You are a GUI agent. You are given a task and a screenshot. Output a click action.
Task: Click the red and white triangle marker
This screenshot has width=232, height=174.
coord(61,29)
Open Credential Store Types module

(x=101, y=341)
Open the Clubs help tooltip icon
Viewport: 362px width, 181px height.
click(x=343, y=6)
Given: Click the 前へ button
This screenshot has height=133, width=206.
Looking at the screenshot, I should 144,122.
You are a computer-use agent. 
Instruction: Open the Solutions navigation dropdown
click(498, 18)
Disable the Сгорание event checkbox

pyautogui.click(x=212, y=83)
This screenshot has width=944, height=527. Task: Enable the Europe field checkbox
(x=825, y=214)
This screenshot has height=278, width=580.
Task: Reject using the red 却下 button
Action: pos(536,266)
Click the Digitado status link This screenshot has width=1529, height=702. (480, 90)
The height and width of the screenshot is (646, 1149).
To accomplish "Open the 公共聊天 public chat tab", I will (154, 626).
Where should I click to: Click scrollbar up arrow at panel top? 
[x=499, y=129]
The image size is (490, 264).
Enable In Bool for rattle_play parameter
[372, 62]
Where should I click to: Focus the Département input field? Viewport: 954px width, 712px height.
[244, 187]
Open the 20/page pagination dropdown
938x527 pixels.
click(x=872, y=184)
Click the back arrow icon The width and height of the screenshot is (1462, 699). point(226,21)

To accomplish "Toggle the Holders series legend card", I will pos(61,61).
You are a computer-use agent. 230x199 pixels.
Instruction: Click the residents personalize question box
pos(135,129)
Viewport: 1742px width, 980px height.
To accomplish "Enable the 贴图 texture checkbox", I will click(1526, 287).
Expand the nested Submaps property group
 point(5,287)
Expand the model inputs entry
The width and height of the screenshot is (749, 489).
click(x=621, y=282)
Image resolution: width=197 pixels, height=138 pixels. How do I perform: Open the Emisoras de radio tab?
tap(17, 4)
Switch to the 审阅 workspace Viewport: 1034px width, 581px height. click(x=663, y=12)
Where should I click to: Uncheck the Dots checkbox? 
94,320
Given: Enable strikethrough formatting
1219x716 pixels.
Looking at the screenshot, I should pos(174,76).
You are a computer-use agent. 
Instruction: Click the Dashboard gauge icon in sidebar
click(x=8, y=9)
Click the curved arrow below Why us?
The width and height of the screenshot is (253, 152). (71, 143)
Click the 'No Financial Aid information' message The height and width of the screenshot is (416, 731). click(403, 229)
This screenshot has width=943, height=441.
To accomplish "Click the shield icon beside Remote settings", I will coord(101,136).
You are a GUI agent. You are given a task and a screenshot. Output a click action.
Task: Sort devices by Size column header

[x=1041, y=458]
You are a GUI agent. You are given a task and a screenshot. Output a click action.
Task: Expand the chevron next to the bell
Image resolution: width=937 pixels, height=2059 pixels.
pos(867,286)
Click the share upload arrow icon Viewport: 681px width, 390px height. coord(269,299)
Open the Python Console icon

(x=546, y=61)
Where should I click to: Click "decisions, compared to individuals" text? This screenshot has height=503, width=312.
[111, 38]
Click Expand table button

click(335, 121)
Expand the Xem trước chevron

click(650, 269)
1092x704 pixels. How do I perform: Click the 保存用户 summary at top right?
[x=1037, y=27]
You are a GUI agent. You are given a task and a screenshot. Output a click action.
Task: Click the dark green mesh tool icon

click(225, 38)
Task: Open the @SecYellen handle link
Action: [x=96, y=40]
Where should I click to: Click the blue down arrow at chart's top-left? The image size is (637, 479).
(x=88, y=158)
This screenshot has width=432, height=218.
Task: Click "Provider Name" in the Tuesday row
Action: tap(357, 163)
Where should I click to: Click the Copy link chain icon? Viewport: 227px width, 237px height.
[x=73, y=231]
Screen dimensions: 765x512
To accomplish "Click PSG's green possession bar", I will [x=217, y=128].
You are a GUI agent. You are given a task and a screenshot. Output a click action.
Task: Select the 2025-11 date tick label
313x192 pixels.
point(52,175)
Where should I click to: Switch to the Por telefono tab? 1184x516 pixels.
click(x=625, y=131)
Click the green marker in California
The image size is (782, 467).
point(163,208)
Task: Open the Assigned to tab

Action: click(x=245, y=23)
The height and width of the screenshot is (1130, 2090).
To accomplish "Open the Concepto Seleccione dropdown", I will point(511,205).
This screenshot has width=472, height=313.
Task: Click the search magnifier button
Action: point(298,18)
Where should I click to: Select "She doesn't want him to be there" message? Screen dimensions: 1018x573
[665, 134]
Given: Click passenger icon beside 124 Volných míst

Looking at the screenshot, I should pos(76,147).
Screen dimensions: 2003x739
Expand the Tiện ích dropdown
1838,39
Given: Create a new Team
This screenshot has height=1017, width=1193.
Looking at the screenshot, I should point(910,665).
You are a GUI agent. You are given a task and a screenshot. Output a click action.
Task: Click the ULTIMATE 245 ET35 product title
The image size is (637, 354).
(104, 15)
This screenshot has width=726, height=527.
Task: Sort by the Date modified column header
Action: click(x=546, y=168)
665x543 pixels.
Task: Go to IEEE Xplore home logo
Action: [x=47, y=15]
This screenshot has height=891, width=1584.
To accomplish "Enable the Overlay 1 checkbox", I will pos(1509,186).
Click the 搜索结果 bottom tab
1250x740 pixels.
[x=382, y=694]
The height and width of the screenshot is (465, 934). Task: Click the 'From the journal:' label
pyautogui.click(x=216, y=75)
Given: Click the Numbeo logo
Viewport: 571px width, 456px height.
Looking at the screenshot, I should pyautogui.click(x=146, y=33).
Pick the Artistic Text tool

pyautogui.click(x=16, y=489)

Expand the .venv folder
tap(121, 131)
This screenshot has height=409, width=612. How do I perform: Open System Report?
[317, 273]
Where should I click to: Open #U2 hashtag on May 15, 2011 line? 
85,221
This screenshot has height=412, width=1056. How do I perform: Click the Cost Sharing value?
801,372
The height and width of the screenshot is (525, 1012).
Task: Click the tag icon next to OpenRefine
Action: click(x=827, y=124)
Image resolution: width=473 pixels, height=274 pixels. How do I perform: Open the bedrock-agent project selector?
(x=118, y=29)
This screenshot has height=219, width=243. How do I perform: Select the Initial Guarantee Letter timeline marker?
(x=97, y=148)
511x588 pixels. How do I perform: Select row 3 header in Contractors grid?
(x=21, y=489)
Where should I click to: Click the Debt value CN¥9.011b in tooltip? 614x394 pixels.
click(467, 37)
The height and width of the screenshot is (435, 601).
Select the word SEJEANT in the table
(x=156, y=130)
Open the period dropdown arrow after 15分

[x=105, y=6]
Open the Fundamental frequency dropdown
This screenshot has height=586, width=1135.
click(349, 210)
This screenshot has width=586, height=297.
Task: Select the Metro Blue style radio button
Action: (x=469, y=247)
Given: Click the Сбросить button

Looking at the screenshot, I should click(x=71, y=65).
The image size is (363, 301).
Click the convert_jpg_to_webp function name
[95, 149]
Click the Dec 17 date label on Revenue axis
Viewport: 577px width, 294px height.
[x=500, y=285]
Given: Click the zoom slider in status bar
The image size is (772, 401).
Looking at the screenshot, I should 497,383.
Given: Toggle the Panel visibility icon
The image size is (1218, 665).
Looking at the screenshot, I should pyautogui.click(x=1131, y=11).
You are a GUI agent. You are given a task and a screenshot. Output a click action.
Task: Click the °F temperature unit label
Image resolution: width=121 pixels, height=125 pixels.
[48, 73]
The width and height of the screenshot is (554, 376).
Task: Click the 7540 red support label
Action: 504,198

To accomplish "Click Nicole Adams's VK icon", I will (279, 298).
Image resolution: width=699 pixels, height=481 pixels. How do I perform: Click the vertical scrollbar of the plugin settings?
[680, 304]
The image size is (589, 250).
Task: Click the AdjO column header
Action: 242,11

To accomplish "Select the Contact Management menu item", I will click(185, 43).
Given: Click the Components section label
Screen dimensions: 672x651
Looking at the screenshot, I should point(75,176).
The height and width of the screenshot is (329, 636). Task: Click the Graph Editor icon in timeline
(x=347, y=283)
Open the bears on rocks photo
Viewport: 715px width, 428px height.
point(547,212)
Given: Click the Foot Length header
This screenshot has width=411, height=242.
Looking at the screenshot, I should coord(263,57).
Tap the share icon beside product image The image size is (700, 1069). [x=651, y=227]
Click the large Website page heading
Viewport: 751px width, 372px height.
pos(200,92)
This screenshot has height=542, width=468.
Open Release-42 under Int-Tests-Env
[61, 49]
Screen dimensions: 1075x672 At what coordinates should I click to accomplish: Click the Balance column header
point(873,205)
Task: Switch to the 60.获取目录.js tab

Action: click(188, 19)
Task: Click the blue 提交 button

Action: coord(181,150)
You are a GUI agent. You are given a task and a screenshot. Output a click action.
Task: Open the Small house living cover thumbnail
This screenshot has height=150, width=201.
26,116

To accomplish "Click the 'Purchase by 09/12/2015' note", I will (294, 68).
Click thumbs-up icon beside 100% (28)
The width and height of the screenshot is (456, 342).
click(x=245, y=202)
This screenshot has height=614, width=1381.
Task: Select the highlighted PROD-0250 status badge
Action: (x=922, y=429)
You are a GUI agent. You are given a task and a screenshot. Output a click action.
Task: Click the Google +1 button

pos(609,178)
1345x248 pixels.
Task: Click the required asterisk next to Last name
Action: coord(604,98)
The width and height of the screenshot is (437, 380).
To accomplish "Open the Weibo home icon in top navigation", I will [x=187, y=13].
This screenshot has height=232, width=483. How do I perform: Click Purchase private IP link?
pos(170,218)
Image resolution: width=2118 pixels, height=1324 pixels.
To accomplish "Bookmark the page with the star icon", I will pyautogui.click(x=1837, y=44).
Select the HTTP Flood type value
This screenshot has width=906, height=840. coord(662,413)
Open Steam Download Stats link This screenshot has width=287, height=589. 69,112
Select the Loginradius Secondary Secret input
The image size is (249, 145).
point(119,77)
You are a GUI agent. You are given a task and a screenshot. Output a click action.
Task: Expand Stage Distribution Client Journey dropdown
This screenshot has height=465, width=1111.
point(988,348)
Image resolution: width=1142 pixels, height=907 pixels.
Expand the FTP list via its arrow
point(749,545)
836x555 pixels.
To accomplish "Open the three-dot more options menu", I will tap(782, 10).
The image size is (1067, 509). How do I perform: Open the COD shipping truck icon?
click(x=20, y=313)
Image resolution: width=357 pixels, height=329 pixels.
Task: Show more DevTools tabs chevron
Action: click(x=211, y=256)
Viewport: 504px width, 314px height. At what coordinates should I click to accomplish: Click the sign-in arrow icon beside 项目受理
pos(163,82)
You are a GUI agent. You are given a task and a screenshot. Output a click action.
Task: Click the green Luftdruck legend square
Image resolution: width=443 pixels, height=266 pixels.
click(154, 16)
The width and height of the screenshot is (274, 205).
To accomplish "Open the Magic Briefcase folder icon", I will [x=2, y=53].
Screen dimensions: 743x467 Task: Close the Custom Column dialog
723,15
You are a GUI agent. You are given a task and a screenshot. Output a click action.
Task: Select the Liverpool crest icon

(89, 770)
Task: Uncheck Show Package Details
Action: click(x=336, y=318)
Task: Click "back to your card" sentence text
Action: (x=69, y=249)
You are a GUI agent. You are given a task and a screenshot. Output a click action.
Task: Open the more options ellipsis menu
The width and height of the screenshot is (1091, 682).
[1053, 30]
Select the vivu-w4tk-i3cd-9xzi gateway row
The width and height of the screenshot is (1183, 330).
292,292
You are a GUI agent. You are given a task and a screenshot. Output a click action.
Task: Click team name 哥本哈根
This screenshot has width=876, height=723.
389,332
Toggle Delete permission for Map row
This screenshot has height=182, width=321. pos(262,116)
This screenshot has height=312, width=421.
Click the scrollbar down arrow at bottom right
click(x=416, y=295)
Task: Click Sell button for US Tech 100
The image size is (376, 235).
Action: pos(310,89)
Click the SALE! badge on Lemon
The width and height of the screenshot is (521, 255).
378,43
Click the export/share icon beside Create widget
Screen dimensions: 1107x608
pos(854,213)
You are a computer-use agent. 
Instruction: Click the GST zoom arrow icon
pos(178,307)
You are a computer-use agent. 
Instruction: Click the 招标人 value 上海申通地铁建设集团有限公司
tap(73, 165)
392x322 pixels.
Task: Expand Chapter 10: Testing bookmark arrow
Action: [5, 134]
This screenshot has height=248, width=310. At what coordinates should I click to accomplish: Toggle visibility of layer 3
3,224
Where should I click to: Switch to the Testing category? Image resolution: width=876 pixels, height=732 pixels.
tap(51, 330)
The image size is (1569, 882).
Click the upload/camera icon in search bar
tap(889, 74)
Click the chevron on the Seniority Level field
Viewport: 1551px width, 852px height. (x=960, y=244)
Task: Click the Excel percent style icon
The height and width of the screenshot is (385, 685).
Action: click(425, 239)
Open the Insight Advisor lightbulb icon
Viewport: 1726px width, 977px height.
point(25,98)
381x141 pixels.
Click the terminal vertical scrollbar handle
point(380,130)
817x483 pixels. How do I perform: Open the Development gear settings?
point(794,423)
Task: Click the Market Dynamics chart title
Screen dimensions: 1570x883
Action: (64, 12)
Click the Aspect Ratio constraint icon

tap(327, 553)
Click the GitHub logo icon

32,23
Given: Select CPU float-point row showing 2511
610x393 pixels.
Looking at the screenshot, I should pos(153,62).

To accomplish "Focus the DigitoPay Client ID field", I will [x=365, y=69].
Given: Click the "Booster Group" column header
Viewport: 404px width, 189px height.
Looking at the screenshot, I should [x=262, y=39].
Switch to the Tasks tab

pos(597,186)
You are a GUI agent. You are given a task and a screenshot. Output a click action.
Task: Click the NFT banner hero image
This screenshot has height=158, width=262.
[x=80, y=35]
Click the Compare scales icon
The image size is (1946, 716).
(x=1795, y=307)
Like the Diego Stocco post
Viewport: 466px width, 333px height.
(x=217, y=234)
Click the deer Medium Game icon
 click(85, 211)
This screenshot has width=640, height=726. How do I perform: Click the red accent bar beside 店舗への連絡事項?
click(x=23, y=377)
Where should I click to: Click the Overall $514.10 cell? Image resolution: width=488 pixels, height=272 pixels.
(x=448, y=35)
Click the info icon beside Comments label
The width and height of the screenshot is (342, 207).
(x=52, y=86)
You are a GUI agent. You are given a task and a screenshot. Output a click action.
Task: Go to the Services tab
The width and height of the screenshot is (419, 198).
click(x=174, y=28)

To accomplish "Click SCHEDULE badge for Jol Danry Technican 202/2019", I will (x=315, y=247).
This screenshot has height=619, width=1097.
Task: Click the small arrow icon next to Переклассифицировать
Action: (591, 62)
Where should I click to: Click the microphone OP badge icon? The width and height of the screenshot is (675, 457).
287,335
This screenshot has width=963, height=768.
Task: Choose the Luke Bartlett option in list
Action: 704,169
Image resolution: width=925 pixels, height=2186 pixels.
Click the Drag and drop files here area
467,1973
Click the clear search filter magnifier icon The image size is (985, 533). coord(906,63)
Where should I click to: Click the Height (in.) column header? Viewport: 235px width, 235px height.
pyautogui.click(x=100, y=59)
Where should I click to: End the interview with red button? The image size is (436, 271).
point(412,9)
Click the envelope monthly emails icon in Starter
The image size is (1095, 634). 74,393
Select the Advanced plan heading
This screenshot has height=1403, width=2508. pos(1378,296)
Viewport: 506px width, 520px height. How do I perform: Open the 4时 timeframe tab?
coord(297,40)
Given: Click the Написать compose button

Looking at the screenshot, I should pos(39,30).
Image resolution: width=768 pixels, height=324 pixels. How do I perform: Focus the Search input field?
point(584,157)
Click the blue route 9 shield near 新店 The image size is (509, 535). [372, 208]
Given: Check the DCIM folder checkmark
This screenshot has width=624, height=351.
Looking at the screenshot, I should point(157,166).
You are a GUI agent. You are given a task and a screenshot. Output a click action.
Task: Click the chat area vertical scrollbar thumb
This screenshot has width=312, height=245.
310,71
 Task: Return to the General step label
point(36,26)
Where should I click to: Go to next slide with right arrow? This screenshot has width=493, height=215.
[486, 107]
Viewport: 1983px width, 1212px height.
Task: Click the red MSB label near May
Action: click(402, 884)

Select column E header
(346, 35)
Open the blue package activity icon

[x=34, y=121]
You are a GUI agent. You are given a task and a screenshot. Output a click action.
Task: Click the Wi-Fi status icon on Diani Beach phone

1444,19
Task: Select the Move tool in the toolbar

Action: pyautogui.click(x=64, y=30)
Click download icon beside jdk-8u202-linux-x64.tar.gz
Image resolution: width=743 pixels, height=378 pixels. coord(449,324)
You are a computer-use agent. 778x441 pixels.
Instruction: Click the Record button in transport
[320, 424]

++++++++

▸ Given instruction
How many lines in the data above contain the string "pyautogui"? Case counts; reply with the number alone.

▸ Answer to this problem
8